DATA SHOWN:
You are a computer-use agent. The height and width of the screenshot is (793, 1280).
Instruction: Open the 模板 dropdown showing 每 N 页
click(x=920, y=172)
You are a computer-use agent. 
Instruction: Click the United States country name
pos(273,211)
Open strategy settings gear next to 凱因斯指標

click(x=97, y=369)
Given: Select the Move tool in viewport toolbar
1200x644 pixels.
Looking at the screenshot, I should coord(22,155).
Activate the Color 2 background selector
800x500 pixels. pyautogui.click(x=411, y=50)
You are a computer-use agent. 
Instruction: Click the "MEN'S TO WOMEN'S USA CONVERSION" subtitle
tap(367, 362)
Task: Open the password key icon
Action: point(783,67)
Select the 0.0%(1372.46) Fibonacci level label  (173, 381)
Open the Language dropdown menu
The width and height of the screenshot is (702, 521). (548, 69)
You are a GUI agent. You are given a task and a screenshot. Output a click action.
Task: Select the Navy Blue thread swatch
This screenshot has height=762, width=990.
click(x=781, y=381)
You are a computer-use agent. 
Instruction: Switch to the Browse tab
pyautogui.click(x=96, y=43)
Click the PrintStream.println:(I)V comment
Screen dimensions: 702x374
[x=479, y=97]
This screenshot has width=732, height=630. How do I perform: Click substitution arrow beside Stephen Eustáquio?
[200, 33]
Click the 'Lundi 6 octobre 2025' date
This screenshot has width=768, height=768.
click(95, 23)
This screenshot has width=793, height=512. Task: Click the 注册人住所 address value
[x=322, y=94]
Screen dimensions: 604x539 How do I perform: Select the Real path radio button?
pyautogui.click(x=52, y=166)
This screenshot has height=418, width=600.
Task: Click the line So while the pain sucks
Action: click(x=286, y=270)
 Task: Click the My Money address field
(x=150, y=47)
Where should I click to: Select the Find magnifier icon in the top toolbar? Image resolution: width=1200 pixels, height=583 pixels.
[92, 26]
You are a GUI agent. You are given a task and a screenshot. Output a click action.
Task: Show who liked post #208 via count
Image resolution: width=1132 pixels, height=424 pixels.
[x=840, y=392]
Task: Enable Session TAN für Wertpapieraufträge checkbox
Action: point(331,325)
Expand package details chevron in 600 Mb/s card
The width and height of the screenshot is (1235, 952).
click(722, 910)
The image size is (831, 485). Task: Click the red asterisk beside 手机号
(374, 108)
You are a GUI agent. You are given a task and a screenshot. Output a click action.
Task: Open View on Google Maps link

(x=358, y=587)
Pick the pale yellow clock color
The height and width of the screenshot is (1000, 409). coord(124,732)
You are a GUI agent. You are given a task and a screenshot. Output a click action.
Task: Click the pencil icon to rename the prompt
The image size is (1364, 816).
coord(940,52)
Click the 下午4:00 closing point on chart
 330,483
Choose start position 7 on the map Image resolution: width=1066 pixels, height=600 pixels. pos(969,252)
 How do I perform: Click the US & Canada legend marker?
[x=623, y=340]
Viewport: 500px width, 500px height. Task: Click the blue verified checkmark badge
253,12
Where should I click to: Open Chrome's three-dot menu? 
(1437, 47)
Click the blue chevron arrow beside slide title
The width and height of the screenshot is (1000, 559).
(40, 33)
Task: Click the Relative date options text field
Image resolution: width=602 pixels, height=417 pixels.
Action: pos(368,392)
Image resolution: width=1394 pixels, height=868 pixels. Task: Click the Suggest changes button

BRIEF: Please return exactly the lines that run from the line with "Task: Open View on Google Maps link" through the end of the records above, both included, and nothing more.

EXERCISE RESPONSE:
Task: Open View on Google Maps link

(x=358, y=587)
Pick the pale yellow clock color
The height and width of the screenshot is (1000, 409). coord(124,732)
You are a GUI agent. You are given a task and a screenshot. Output a click action.
Task: Click the pencil icon to rename the prompt
The image size is (1364, 816).
coord(940,52)
Click the 下午4:00 closing point on chart
 330,483
Choose start position 7 on the map Image resolution: width=1066 pixels, height=600 pixels. pos(969,252)
 How do I perform: Click the US & Canada legend marker?
[x=623, y=340]
Viewport: 500px width, 500px height. Task: Click the blue verified checkmark badge
253,12
Where should I click to: Open Chrome's three-dot menu? 
(1437, 47)
Click the blue chevron arrow beside slide title
The width and height of the screenshot is (1000, 559).
(40, 33)
Task: Click the Relative date options text field
Image resolution: width=602 pixels, height=417 pixels.
Action: pos(368,392)
Image resolution: width=1394 pixels, height=868 pixels. Task: Click the Suggest changes button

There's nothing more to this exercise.